- [INFORMATION GIVEN]
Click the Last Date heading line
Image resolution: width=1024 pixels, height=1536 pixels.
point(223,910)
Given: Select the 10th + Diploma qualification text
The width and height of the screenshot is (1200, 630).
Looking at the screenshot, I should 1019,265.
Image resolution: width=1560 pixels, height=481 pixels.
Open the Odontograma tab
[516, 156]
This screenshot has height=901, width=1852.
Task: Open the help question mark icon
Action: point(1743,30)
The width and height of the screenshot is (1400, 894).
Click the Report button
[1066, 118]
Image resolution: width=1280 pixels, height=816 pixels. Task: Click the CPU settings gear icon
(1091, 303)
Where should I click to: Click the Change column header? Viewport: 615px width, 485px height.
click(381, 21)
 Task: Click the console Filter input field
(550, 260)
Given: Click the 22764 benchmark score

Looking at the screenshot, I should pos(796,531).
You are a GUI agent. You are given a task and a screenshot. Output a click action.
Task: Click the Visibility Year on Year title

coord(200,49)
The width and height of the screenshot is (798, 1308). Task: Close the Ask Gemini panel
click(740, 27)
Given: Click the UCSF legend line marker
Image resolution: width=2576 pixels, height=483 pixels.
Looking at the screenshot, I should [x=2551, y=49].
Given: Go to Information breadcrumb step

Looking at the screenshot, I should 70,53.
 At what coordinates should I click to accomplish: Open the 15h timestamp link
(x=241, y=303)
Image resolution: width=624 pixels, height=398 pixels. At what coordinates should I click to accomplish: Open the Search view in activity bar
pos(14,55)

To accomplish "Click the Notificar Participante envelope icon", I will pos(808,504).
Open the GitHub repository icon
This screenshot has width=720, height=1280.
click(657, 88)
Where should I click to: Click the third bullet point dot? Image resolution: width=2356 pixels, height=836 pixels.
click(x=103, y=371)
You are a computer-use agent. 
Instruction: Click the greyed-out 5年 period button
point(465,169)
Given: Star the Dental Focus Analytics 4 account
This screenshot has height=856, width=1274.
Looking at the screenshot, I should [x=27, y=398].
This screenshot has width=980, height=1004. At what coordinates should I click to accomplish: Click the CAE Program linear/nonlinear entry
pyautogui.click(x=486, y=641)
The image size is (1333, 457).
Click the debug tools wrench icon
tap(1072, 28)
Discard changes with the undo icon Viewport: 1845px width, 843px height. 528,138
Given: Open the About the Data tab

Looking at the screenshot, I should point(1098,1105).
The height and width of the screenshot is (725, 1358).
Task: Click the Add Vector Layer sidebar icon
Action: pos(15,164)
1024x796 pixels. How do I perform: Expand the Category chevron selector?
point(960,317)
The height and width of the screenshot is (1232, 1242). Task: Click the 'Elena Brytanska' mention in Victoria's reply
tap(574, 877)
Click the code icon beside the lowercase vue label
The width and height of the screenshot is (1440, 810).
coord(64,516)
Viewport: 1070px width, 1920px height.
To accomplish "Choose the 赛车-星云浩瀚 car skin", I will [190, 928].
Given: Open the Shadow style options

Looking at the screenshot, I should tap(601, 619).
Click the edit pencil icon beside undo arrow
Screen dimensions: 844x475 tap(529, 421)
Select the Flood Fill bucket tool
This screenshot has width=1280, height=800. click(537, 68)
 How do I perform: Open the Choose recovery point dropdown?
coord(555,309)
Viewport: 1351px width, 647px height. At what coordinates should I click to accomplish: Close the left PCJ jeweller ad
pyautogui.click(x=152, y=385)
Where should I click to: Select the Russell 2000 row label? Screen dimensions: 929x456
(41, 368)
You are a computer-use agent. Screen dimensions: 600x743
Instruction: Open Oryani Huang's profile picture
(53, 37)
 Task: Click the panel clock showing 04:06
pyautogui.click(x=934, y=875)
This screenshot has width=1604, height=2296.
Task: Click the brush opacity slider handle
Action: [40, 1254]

- [DESCRIPTION OF THE TASK]
The answer is the run of lines above from the line containing "Click the debug tools wrench icon" through the line containing "Discard changes with", copied exactly and alone.

- [RESULT BELOW]
Click the debug tools wrench icon
tap(1072, 28)
Discard changes with the undo icon Viewport: 1845px width, 843px height. 528,138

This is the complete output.